— Instructions for the task —
Read the records beneath this task and copy every line that contains the string "grid".

— Available data —
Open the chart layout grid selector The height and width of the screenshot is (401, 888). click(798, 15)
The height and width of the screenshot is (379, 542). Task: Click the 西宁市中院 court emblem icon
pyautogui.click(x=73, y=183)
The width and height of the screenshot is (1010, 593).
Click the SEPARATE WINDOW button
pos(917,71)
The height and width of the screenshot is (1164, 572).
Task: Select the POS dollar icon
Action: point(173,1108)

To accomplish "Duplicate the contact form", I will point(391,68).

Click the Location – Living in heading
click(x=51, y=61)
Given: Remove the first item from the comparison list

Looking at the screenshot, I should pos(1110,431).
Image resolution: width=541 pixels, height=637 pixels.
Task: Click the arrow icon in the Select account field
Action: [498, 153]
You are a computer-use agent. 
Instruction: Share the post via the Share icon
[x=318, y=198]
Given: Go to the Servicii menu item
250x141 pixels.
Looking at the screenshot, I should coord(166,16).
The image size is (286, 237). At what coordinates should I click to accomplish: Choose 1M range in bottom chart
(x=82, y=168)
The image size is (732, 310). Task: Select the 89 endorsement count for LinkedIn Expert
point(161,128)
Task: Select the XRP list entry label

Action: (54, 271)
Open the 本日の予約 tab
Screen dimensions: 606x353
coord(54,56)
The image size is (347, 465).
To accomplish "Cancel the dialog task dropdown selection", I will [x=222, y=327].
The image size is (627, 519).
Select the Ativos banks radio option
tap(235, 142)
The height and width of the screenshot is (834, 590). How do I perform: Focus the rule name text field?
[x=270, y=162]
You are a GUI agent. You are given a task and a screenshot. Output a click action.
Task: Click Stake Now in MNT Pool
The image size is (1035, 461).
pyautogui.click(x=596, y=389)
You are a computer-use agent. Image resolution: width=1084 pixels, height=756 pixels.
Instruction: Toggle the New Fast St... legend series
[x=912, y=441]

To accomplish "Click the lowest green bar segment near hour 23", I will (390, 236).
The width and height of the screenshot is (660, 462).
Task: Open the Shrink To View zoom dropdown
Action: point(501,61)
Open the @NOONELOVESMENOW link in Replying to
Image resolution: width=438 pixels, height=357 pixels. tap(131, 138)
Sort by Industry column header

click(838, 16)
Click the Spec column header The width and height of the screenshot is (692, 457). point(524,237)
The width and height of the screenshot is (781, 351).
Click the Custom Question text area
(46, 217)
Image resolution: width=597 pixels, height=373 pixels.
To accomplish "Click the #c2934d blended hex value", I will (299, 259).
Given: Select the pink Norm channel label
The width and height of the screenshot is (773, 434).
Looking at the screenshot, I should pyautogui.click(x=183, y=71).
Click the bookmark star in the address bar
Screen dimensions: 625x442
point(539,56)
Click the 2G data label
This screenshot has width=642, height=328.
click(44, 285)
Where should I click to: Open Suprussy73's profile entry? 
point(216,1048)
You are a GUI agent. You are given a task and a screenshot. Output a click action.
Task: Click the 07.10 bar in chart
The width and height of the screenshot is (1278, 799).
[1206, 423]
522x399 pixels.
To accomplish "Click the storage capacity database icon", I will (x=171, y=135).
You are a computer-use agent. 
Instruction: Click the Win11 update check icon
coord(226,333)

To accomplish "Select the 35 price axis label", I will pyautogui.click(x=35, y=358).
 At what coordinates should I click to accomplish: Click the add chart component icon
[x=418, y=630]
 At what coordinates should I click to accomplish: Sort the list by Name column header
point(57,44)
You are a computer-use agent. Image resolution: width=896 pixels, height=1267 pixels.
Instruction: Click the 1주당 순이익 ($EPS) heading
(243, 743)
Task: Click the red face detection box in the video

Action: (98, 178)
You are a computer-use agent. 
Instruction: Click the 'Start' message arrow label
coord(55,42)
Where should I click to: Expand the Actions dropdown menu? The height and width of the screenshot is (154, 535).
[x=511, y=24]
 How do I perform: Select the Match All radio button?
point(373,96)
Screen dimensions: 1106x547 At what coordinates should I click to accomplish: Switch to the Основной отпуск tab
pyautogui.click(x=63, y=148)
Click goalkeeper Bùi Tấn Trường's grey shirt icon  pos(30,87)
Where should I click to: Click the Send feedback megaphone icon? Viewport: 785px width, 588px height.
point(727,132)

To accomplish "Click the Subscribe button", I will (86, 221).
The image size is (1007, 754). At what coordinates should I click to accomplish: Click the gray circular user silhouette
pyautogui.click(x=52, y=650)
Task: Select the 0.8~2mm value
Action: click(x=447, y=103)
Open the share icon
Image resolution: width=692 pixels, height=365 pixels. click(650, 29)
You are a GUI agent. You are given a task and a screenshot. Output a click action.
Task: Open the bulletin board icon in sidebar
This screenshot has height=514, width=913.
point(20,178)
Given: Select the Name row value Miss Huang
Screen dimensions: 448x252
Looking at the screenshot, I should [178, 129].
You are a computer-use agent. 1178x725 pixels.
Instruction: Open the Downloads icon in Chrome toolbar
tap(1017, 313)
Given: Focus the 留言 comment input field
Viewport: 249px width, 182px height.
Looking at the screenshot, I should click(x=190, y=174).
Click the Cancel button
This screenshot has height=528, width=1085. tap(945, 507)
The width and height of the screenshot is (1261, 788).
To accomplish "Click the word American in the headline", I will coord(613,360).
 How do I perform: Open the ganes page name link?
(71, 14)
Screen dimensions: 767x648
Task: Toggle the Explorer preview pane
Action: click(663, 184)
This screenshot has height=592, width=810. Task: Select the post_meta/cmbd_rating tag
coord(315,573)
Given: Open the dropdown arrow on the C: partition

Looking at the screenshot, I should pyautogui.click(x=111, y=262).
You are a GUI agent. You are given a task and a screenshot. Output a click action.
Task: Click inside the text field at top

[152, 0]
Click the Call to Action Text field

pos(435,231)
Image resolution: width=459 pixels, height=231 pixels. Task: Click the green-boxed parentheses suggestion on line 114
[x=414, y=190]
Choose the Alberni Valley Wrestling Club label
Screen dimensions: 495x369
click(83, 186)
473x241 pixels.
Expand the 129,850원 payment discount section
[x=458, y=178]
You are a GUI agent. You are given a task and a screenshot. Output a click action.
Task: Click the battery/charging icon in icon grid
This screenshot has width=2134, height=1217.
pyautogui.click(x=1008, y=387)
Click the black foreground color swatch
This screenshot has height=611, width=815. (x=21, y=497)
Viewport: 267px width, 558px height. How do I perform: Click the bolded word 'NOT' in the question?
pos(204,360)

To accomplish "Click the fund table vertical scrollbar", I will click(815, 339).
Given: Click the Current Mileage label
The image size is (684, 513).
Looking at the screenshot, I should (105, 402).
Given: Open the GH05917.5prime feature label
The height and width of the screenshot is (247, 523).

— Solution for this exercise —
Open the chart layout grid selector The height and width of the screenshot is (401, 888). click(798, 15)
Task: Click the battery/charging icon in icon grid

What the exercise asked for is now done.